Ontario Labour Relations Board
[1987] OLRB Rep. May 645
2369-84-U Michael Baranowski, Complainant v. Teamsters Union Local 938, and TNT Canada Inc. carrying on business as TNT Railfast, Respondents
BEFORE: Judith McCormack, Vice-Chair.
APPEARANCES: A. W. Klymko and Michael Baranowski for the complainant; Eric del Junco for the respondent.
DECISION OF THE BOARD; May 11, 1987
The Board issued the following oral decision at a hearing scheduled in this matter on May 11, 1987:
This matter is a complaint under section 89 of the Labour Relations Act alleging a violation of section 68. The events which are the subject of this complaint took place in April and May of 1983, and the complaint was filed in November of 1984, some eighteen months later. When the matter came up for hearing, the respondent union requested that the complaint be dismissed on the basis that it was untimely. The Board, in a decision which described the complainant's case as "border line" in terms of the jurisprudence on dismissal for delay, dismissed the union's timeliness objection on January 29, 1985. A request for reconsideration was received and rejected by the Board on March 6, 1985.
The complainant then sought to add the employer as a respondent in March of 1985. By a decision dated May 13, 1985, the Board dismissed the complainant's motion citing extreme delay on the complainant's part. That decision also recites the fact that the parties agreed to adjourn the matter at that time.
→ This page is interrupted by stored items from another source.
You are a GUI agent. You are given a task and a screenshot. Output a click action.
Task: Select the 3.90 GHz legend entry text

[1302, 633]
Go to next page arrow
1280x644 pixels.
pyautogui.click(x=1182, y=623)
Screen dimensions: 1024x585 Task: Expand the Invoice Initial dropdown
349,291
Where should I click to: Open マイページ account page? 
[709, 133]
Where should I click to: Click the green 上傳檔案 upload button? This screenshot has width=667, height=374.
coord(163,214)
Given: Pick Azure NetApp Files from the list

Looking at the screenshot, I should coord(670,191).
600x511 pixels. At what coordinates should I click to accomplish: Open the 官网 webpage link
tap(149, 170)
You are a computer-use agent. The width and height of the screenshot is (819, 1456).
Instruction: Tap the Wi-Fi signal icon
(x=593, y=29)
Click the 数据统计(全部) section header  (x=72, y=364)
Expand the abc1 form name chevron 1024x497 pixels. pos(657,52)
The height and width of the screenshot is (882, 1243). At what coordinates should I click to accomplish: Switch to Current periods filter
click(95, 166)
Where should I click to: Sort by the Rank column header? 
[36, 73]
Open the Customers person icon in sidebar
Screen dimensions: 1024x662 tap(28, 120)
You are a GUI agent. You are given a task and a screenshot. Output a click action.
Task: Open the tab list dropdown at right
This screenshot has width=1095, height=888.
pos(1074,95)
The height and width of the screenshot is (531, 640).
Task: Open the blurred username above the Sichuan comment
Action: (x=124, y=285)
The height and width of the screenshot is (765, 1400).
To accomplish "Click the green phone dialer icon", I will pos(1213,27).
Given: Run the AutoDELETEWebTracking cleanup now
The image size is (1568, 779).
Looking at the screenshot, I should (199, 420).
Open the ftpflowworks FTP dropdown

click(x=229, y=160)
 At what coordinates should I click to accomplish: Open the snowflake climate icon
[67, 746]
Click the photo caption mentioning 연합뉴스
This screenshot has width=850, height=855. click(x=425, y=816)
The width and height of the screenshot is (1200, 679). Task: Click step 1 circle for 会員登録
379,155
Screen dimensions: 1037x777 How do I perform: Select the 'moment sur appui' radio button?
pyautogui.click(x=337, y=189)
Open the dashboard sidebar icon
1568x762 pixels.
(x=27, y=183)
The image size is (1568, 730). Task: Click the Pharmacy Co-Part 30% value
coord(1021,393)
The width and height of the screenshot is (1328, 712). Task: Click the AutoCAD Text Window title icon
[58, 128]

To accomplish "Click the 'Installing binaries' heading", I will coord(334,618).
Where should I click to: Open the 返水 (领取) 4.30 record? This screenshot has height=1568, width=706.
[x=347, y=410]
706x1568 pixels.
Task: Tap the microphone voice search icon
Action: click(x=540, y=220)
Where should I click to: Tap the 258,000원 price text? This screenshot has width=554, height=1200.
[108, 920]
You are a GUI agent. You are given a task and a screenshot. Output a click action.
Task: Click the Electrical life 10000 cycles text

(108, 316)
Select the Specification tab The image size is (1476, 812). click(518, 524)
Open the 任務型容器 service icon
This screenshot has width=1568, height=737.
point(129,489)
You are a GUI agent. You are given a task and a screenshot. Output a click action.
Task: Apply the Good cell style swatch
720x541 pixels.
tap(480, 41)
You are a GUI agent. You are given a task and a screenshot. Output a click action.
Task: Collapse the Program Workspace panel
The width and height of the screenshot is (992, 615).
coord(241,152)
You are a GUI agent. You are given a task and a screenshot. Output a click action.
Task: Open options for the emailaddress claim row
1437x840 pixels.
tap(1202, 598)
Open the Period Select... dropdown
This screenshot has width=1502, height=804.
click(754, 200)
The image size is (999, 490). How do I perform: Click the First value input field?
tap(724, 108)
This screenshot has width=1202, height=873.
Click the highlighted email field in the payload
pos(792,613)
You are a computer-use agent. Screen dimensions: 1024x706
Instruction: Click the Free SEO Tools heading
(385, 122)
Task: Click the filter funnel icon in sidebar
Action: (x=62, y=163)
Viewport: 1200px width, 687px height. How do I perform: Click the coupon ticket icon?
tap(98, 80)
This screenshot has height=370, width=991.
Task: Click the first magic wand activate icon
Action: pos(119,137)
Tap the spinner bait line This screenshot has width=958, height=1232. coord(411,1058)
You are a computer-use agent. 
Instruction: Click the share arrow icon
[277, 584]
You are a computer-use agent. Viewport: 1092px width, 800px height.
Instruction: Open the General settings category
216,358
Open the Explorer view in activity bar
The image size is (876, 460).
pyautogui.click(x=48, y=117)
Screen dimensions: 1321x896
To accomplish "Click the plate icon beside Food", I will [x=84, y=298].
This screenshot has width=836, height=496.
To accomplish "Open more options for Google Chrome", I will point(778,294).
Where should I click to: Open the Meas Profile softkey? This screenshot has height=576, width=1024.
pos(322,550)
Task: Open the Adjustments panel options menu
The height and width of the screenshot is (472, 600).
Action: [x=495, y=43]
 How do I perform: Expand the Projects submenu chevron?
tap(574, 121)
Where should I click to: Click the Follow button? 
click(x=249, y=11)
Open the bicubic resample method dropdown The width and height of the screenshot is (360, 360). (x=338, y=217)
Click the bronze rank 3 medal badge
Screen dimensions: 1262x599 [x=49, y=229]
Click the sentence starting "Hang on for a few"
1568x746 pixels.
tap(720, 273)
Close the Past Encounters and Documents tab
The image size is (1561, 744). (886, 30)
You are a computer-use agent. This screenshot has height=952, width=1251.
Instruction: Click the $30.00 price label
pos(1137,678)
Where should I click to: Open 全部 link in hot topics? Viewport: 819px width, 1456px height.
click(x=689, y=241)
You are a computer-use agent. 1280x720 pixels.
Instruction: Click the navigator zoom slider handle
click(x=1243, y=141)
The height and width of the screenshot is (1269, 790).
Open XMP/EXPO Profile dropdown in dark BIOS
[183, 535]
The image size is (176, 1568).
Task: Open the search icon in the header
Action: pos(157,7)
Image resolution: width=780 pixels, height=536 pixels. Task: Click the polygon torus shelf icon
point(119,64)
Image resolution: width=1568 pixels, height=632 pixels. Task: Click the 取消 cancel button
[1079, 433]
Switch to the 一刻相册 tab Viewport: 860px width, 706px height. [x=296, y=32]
Nothing more was heard from the parties for almost two years until the complainant wrote a somewhat ambiguous letter to the Board on February 26, 1987. As a result, a hearing was scheduled for the purpose of hearing the parties' representations as to why the Board should now entertain the complaint. The hearing date was adjourned twice at the request of the parties.
The respondent union asked us to dismiss the complaint on three grounds. Firstly, counsel argued that the decision of the Board of January 29, 1985, dismissing the union's timeliness objection and the decision of the Board of May 13, 1985, dismissing the complainant's motion to add the employer as a respondent were inconsistent and presented new grounds for a further reconsideration of the January 29, 1985 decision. Secondly, counsel suggested that Practice Note 14 applied to these circumstances so as to deem the complaint withdrawn at the expiry of one year from the date of the adjournment. Finally, the Board was asked to exercise its discretion to refuse to entertain the complaint as a result of the further delay which occurred since the Board's decision of May 13, 1985.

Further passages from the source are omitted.